As a forecasted surge in energy costs threatens to deepen a cost-of-living problem, Australia’s new Treasurer indicated on Wednesday that he wants to see minimum wages rise quickly enough to keep up with rising inflation.
Just days after taking office, Treasurer Jim Chalmers assured reporters that the Labor administration will stick to a pre-election promise to fight for a pay raise equal to the current inflation rate of 5.1 percent.
The independent Fair Work Commission will decide on the minimum wage in the coming weeks, although the government can make a suggestion on the size of the award.
There have been claims that a 5% increase would just contribute to inflation, but Chalmers believes the low-paid, many of whom stayed to work during the epidemic, deserved it.
He also mentioned the pressures in the national energy market, citing how the wholesale price of natural gas has skyrocketed in recent months, resulting in increased bills for customers.
“This perfect storm of energy price surges is wreaking havoc on our employers, our families, and our country’s economy,” Chalmers added.

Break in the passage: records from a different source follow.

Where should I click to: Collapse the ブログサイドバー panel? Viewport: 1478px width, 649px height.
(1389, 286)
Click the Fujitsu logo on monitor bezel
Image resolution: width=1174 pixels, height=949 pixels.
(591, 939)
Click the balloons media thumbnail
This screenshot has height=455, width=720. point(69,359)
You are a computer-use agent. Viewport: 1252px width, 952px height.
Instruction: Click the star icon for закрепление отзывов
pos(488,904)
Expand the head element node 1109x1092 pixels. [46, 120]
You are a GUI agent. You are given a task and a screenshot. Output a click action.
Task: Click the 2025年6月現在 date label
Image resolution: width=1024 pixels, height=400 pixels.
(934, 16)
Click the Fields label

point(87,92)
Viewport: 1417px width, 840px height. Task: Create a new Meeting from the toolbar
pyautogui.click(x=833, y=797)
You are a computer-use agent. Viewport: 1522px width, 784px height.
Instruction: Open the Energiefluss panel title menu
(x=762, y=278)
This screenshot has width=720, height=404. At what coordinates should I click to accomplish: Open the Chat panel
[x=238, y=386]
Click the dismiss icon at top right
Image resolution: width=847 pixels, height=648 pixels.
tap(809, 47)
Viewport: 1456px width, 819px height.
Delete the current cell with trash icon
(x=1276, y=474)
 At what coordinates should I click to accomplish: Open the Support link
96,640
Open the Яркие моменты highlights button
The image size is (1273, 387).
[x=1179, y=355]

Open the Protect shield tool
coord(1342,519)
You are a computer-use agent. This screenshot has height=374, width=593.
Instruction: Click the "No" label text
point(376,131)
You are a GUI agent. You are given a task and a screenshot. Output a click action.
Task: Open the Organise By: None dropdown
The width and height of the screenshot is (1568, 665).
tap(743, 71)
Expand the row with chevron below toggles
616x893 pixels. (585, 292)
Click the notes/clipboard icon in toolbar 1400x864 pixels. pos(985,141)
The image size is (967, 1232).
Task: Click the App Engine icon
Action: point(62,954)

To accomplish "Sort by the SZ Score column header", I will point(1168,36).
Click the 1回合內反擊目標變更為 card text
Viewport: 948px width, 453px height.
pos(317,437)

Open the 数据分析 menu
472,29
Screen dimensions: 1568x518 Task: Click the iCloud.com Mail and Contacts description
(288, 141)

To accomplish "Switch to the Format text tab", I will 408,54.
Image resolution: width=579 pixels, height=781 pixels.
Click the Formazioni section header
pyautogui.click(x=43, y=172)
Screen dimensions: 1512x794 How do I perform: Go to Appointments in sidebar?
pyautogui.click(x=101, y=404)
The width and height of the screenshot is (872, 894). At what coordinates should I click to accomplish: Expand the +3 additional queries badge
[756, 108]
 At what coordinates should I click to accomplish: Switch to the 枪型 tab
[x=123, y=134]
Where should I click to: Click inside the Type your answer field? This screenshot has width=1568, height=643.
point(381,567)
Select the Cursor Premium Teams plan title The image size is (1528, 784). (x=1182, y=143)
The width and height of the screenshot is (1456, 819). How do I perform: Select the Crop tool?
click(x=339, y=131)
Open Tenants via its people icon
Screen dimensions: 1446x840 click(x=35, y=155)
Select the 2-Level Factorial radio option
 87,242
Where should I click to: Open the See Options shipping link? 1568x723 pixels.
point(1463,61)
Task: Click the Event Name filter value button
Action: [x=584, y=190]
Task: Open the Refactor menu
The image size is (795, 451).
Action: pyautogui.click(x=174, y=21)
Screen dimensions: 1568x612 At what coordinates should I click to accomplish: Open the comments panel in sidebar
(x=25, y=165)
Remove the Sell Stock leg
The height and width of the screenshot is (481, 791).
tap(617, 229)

He was speaking after official figures revealed that the Australian economy expanded by 0.8 percent in the March quarter, compared to 3.3 percent a year before.
While the report had some positive aspects, according to Chalmers, growth was lower than predicted by the previous Liberal National administration, and inflation was substantially greater.
This meant that there were “troubling parts” of the budget that he would outline in a ministerial statement to parliament, albeit he gave no timetable.